Nato a Milano il 31 ottobre 1924, Enrico Baj è fra i più importanti artisti italiani contemporanei le cui opere sono state esposte nei maggiori musei e gallerie del mondo.

Protagonista delle avanguardie degli anni Cinquanta e Sessanta, accanto a Fontana, Jorn, Manzoni, e Klein, Baj ha stretto rapporti con Max Ernst, Marcel Duchamp, E. L. T. Mesens, e altri artisti del gruppo CoBra, con il Nouveau Réalisme, il Surrealismo e la Patafisica.

Nel 1951 Baj fonda a Milano, con Dangelo e Dova, il “Movimento Nucleare”; nel 1954, in opposizione alla sistematica ripetitività del formalismo stilistico, dà vita con Asgern Jorn al “Mouvement International pour une Bauhaus Imaginiste” contro la forzata razionalizzazione e geometrizzazione dell’arte.
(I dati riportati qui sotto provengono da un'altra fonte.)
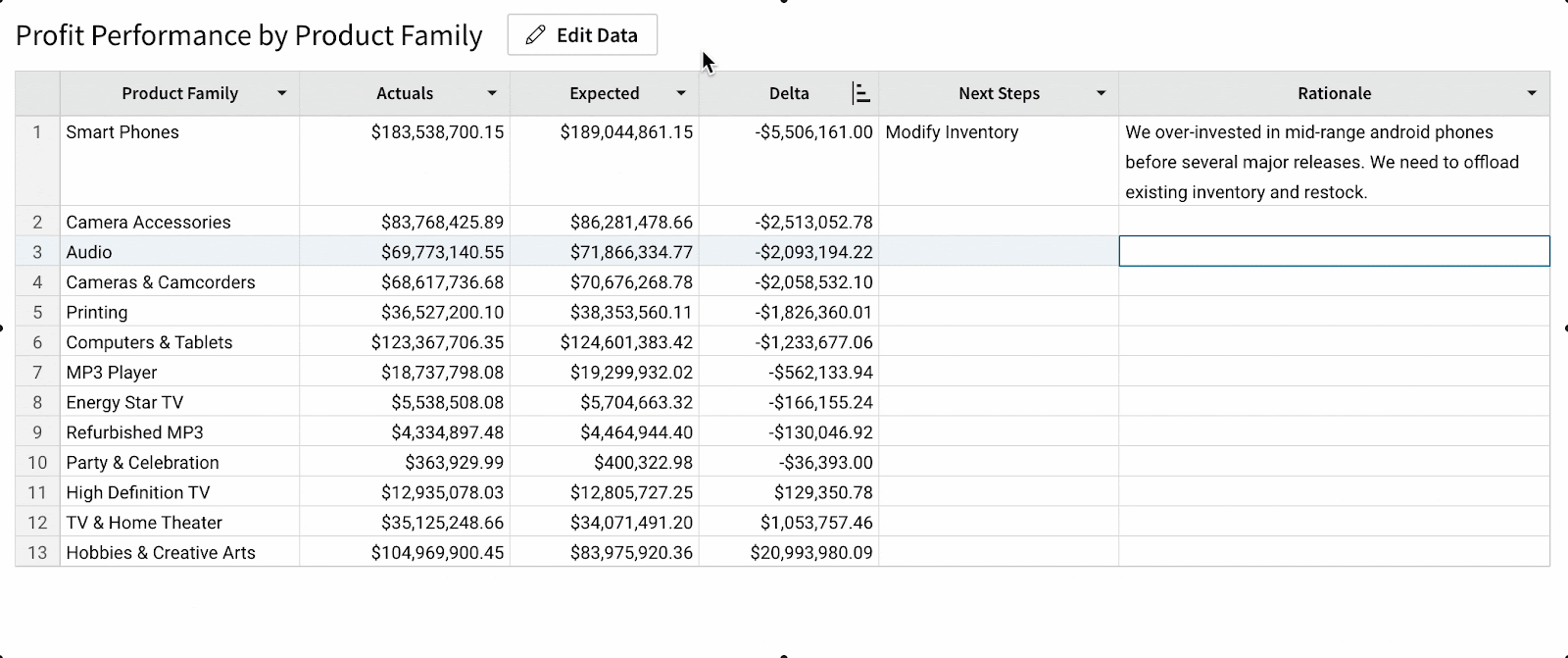The image size is (1568, 658).
Task: Select the $20,993,980.09 Delta cell
Action: 810,553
I collages policromatici e polimaterici pervasi da una vena giocosa ed ironica, costituiscono l’icona della vena satirica dell’artista milanese: lo smembramento delle forme per esprimere la deflagrazione della materia e dell’immagine.
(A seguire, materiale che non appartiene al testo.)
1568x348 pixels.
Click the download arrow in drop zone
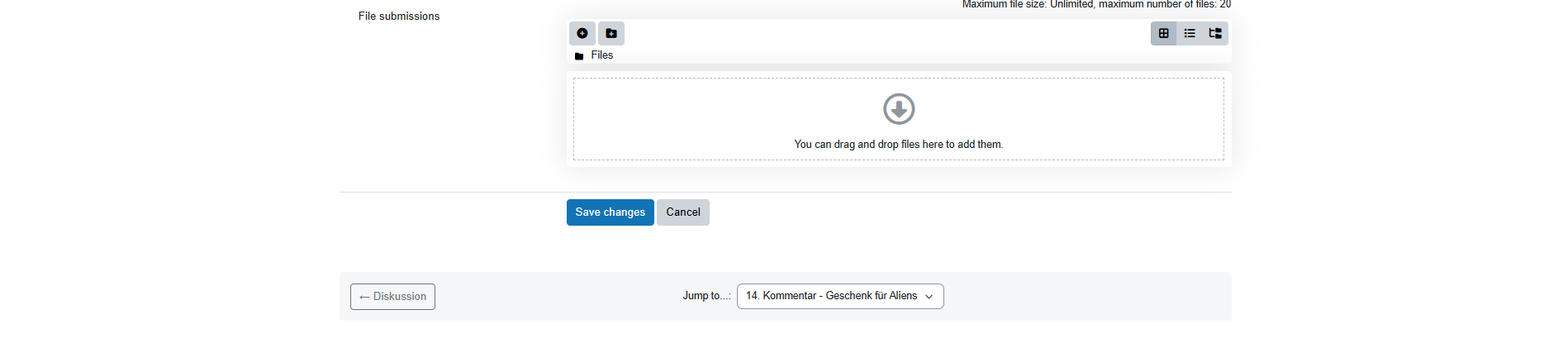(899, 108)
Artista-intellettuale inquieto, Enrico Baj ha costantemente intrecciato l’attività creativa con la riflessione sull’arte.
Alla metà degli anni ’50 collabora alle riviste “Il Gesto” e “Phases”. Ha pubblicato numerosi libri tra i quali “Patafisica”, “Automitobiografia”, “Impariamo la pittura”, “Fantasia e realtà” con Guttuso, “Ecologia dell’arte”.
Ha collaborato, soprattutto nel corso degli anni Ottanta, con importanti giornali e riviste, come “Il sole 24 ore” e il “Corriere della sera”.

Enrico Baj muore a Vergiate (Varese) il 16 giugno 2003.